繰上返済の原資が潤沢にあるなら、金利上昇リスクは怖くない
金利が上昇したときに、繰上返済を積極的に行い、住宅ローン残高を大きく減らすことができるゆとりのある家計は、金利が上昇しても怖くありません。 金利が倍になっても、繰上返済をして住宅ローン残高を半分にできれば、1年間に支払う利息額は変わらないからです。変動金利タイプでの返済を継続しても問題ないでしょう。
しかし、金利が上昇した場合に、繰上返済をするまとまった貯蓄がない家計や、毎月返済額がアップしてやりくりに苦労する家計では、 超低金利の今のうちに固定金利タイプへの借り換えを行っておいたほうがいいかもしれません。
以上、見てきたように、借り換えにはさまざまな考え方があります。 まずは、目的を決めること。
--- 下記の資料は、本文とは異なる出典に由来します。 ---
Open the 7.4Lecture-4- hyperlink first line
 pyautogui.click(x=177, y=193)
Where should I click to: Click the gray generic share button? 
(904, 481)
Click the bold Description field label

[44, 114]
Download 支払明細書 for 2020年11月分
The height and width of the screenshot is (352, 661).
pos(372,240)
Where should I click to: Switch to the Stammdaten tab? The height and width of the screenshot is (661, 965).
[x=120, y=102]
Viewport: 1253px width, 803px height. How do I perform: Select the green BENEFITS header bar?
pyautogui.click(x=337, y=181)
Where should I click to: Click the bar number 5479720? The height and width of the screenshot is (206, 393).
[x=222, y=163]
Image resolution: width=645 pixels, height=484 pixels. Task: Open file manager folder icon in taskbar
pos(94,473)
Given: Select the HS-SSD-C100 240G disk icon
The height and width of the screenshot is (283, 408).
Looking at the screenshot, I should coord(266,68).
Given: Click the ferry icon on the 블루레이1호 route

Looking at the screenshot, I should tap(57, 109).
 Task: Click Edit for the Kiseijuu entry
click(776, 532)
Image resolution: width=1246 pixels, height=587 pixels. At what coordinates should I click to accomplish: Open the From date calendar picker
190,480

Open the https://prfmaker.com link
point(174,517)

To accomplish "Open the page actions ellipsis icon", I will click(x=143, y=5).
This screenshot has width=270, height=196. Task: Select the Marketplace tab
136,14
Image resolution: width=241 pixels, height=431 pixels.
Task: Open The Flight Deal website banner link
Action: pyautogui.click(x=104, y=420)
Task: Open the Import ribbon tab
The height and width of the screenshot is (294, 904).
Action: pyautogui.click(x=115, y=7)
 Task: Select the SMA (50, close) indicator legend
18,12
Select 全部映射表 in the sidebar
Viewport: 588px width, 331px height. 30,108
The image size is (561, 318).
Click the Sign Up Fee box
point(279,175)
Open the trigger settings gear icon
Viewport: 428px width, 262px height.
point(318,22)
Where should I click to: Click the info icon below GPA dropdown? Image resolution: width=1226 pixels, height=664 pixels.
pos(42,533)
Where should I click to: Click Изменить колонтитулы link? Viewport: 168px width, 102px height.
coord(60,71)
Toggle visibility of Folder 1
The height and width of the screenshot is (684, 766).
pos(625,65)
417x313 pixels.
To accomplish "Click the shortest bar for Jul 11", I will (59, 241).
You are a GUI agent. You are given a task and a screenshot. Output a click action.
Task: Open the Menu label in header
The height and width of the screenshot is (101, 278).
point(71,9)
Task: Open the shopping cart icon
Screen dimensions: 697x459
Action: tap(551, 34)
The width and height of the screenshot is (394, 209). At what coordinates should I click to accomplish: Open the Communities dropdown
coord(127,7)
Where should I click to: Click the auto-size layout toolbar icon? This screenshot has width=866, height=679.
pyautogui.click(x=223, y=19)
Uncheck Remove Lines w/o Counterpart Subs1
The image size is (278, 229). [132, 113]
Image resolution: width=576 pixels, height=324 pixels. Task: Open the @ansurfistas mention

返済額の軽減が目的の借り換えをする場合は、諸経費を含めた効果を、シミュレーションをして具体的な金額で把握することが大切です。 将来の金利上昇リスクによる返済額のアップを回避する目的で借り換えをする場合も、できるだけ有利なものを選ぶため、事前に複数の商品を比較し、検討することが重要です。